What I meant is, is this tense used in regular day-to-day conversation? I know the sentence is taken out of context, but it is so clunky and unnatural, even when I translate it into my mother tongue, French. I suppose, if I'm trying to guess where a terrorist will place a bomb, that would work. Thanks for all your great feedback, BTW.
I see what you mean. This tense is regularly used in everyday life and it is not just a whimsical idea to teach how to use it. It is very important for the sequence of tenses (consecutio temporum) to indicate an event that is expected or planned to happen before a time of reference in the future. It is also used to show uncertainty about an event (this is the case of DL's phrase) and to make a hypothesis or deduction about something which happened in the past.
Thank you for your appreciation. I am really glad to give a hand to all the people that have a hard time with italian language.
Massimiliano is 100% correct. However, I know many native speakers of American English who go through their entire lives without ever using (or apparently understanding) the future perfect.
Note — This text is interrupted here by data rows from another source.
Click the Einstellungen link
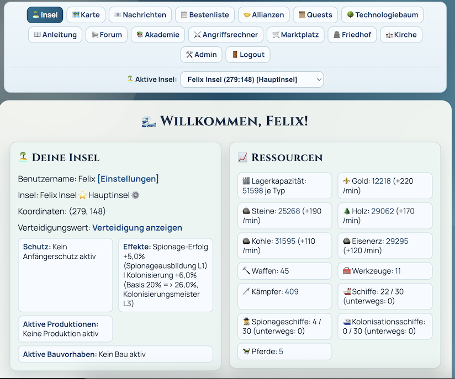tap(128, 179)
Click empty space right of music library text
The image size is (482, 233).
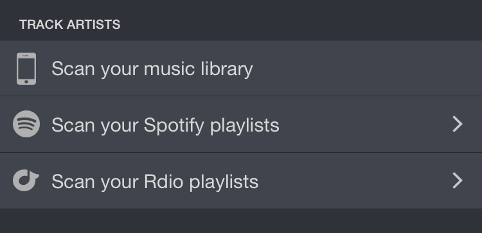click(x=366, y=69)
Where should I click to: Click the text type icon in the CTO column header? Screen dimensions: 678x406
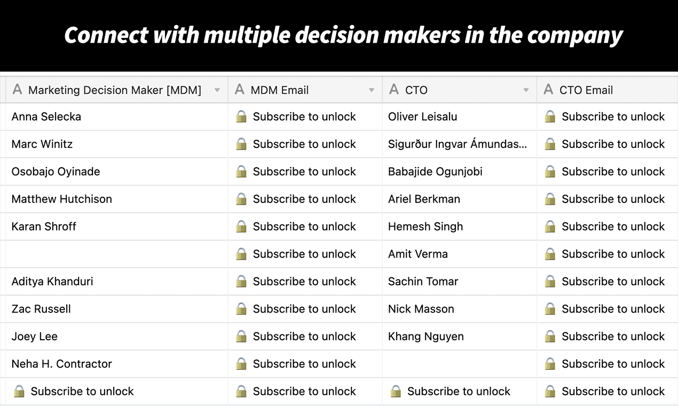(394, 90)
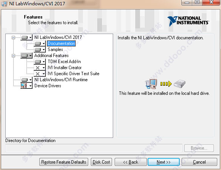221x170 pixels.
Task: Click the X icon beside IVI Specific Driver Test Suite
Action: [x=37, y=74]
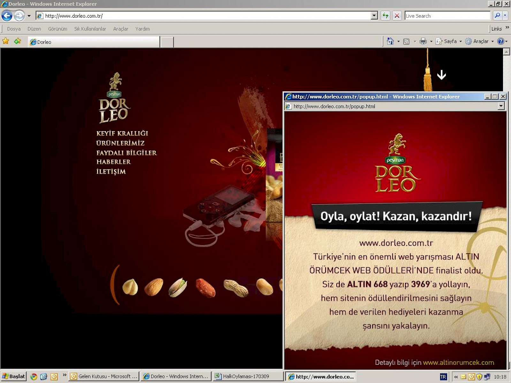Image resolution: width=511 pixels, height=383 pixels.
Task: Click the pistachio nut thumbnail
Action: tap(178, 287)
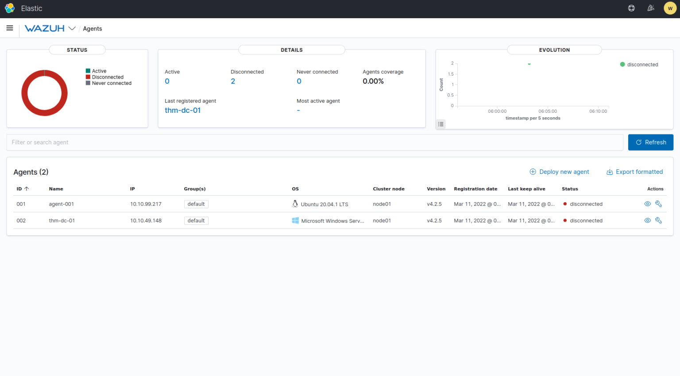
Task: Focus the Filter or search agent field
Action: pos(314,142)
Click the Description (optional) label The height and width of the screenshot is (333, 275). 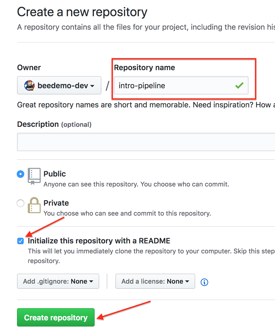pyautogui.click(x=54, y=124)
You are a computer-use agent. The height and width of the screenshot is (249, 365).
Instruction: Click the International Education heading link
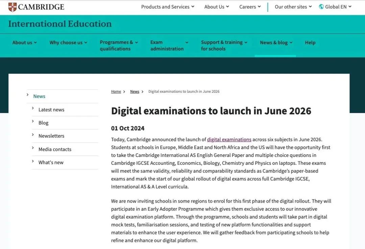point(60,24)
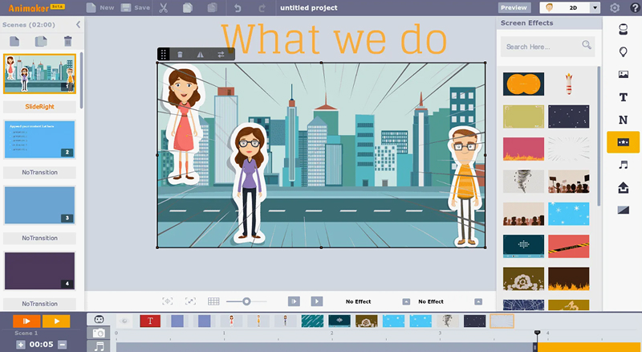Screen dimensions: 642x352
Task: Switch to the music track in timeline
Action: pyautogui.click(x=99, y=346)
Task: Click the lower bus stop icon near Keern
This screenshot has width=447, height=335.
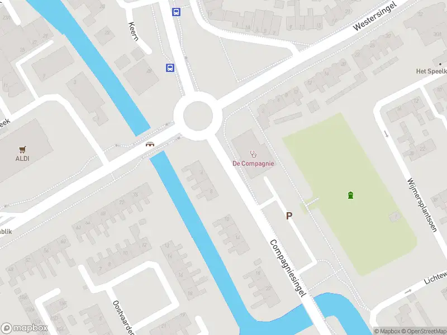Action: [170, 68]
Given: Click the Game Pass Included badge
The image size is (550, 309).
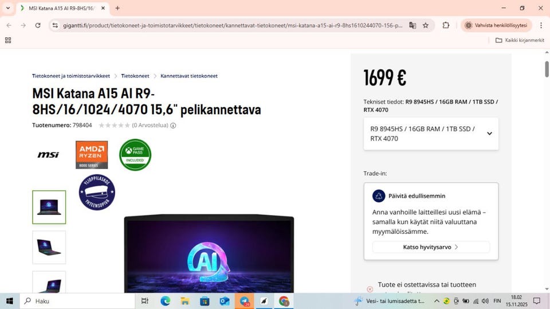Looking at the screenshot, I should point(135,155).
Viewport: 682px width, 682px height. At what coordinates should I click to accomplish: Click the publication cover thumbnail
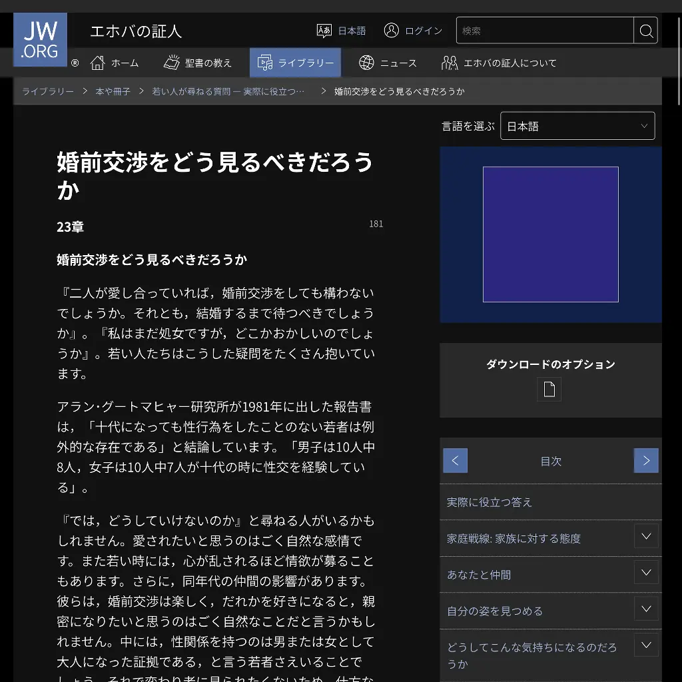(x=550, y=234)
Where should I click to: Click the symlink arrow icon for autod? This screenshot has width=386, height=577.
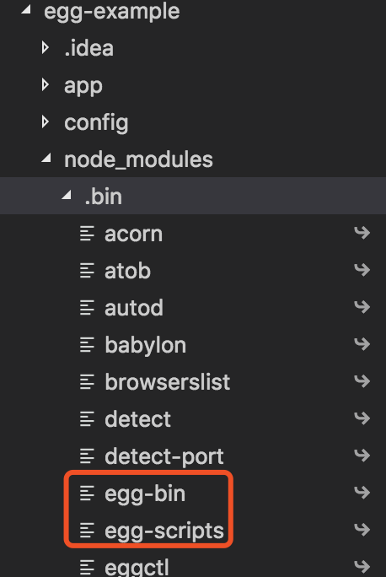pyautogui.click(x=362, y=306)
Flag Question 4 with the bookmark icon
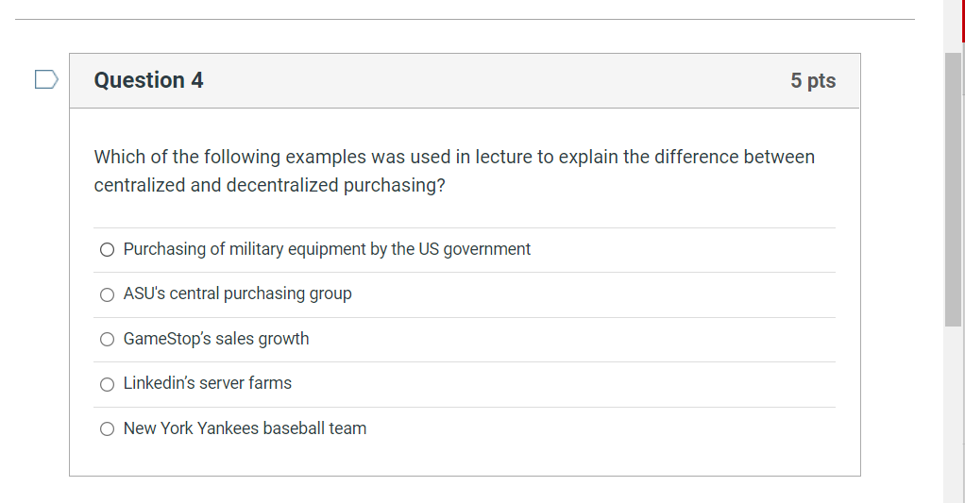 (x=46, y=79)
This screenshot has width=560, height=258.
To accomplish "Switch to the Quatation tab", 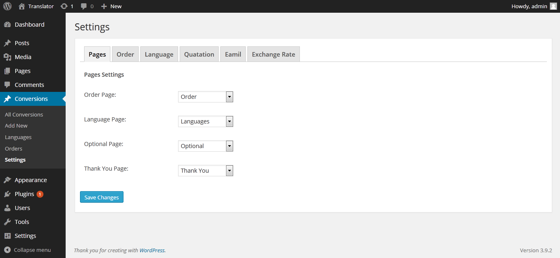I will click(x=199, y=54).
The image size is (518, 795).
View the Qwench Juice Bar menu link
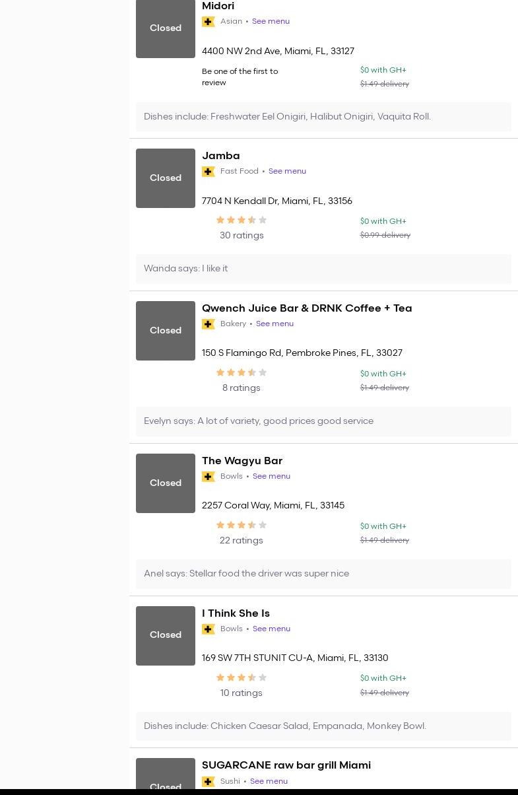275,324
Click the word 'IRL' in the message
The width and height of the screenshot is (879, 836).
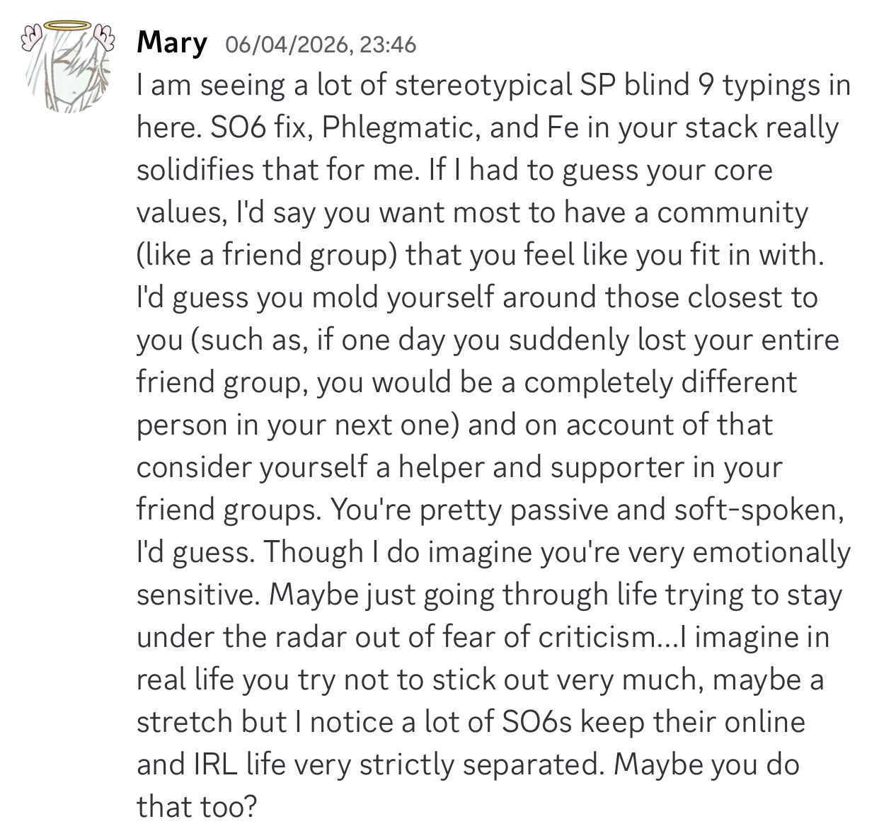coord(207,765)
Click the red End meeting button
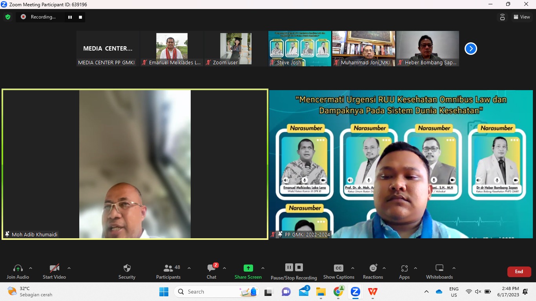Screen dimensions: 536x301 (x=519, y=272)
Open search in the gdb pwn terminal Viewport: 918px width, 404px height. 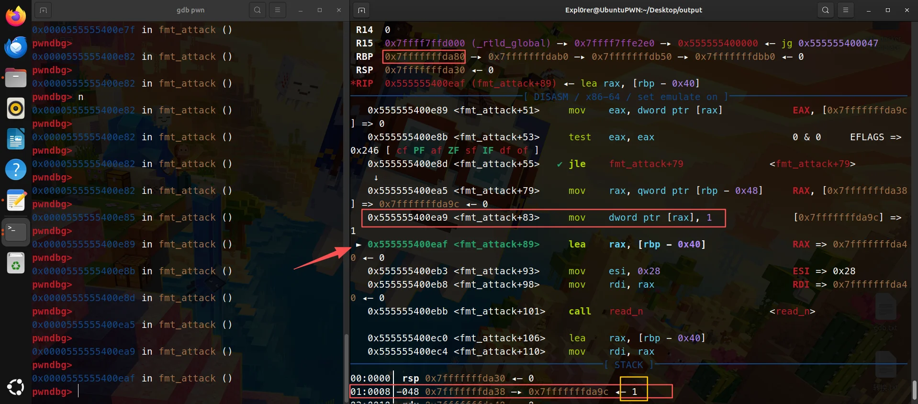tap(257, 10)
It seems indispensable to me because without it, it is easy to get confused about the timing of future events.
The conjectural use of the future perfect tense (futuro anteriore) can be translated into English in a case like this as "where might/could/can he have left it" because conjecture can be implied in the use of this tense in Italian. In English we can also express conjecture with the use of the future perfect (where will he have left it?) but we usually just use "might/could/can he have left it" instead.